Stafford raised the issue during a recent interview on an unrelated topic - itself a measure of how much the letter has registered. ASIC’s letter, also published on its website early last month, was striking for its register.
“This is not a distant or hypothetical risk,” the regulator warned. “It is here now, evolving quickly and requires the attention of boards and executives.” Insurers were urged not to wait for regulatory clarity but to “act now, and act with discipline.” The regulator was careful to add: “We are not calling for panic or reactive overreach. But we are calling for urgency, focus, and accountability.”
APRA’s follow-up letter, published a few days ago, followed a targeted supervisory review of major banks, insurers and superannuation trustees and was equally pointed. The central conclusion: AI adoption is accelerating rapidly across all regulated industries but governance, risk management, assurance and operational resilience practices are failing to keep pace.
Among the most unsettling observations was the state of boardroom oversight. While boards showed strong appetite for AI’s productivity and efficiency gains, APRA found that many “are still developing the technical literacy required to provide effective challenge on AI related risks.” An overreliance on vendor presentations, rather than rigorous independent scrutiny, was specifically called out as a material weakness.
Equally troubling, the review found that most entities were treating AI risk as “just another technology” problem - missing critical distinctions such as the adaptive behaviour of AI models, inherent bias, data privacy risks, and the novel cyber vulnerabilities AI introduces. Governance across the full AI lifecycle - from design through deployment, monitoring and eventual decommissioning - was found to be fragmentary. Post-deployment model monitoring was particularly weak.
“While AI adoption is continuing apace, the systems and processes required to safely govern its use aren’t keeping up,” said APRA member Therese McCarthy Hockey (pictured).

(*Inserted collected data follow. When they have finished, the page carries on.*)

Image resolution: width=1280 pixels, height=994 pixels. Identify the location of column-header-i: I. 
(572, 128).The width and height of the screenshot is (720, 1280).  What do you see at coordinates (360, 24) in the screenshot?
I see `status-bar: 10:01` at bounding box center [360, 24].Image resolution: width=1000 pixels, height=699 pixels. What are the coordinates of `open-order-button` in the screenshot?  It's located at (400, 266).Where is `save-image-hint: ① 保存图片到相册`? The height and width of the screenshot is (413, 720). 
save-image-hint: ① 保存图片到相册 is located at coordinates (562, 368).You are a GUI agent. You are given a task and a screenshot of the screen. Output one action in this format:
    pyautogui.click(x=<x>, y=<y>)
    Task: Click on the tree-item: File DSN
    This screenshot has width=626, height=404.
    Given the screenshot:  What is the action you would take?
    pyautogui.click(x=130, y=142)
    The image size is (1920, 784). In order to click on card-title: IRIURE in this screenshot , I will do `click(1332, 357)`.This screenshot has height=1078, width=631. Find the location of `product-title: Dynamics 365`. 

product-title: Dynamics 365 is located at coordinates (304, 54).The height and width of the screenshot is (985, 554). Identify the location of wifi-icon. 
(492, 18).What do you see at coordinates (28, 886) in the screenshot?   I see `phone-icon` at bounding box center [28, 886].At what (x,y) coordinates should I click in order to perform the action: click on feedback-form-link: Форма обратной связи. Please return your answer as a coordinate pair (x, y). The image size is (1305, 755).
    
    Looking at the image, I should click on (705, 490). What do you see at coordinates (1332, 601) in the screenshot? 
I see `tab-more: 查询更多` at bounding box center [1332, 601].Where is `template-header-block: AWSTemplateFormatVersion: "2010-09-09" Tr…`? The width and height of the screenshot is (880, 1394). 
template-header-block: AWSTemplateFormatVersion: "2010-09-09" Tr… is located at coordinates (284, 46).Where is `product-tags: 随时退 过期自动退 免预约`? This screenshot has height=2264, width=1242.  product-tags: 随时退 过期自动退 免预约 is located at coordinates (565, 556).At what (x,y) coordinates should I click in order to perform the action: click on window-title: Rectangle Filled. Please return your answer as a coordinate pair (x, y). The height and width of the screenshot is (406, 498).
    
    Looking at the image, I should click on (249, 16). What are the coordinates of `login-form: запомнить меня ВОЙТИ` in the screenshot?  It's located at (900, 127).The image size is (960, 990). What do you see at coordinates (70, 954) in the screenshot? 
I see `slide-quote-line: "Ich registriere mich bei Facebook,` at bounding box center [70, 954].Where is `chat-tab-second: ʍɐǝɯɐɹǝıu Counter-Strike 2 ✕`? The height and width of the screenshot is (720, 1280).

Which led to a strong warning. Where entities fail to adequately identify, manage or control AI risks, APRA said it would “take stronger supervisory action and, where appropriate, pursue enforcement.”
Stafford said the APRA letter compounded what ASIC had already flagged.
“They’re not proposing to introduce or change the prudential standards, however they’re certainly putting everyone on notice that you better get across how AI is going to impact your work, your security arrangements, your governance and your frameworks,” he said. “For it to be that direct, it was a little atypical.”
For brokers, both letters carry a clear, practical message: the fundamentals matter more than ever and boards can no longer delegate accountability downward. ASIC is explicit that governance should not rest on management assurances alone - it must be evidenced through test results, audit findings, incident reviews and independent validation.
On a practical level, ASIC calls for immediate action across several fronts: regularly reviewing and validating core cyber controls; patching systems promptly given that AI is dramatically accelerating vulnerability discovery and exploitation; rigorously managing third-party and supplier concentration risks; and implementing layered, defence-in-depth architectures that operate on the assumption of breach. User access privileges should be reviewed frequently - insider threats are rising. Notably, ASIC also encourages firms to deploy AI offensively in their own defence, using it to identify vulnerabilities and secure software before release.
APRA adds a further discipline: entities should maintain a comprehensive inventory of AI tools and use cases, ensure human accountability is embedded in high-risk decisions, and move quickly to train staff on AI limitations, misuse risks and secure practices.
As ASIC noted, these are not new expectations. What has changed is the speed and likely severity of the consequences of ignoring them.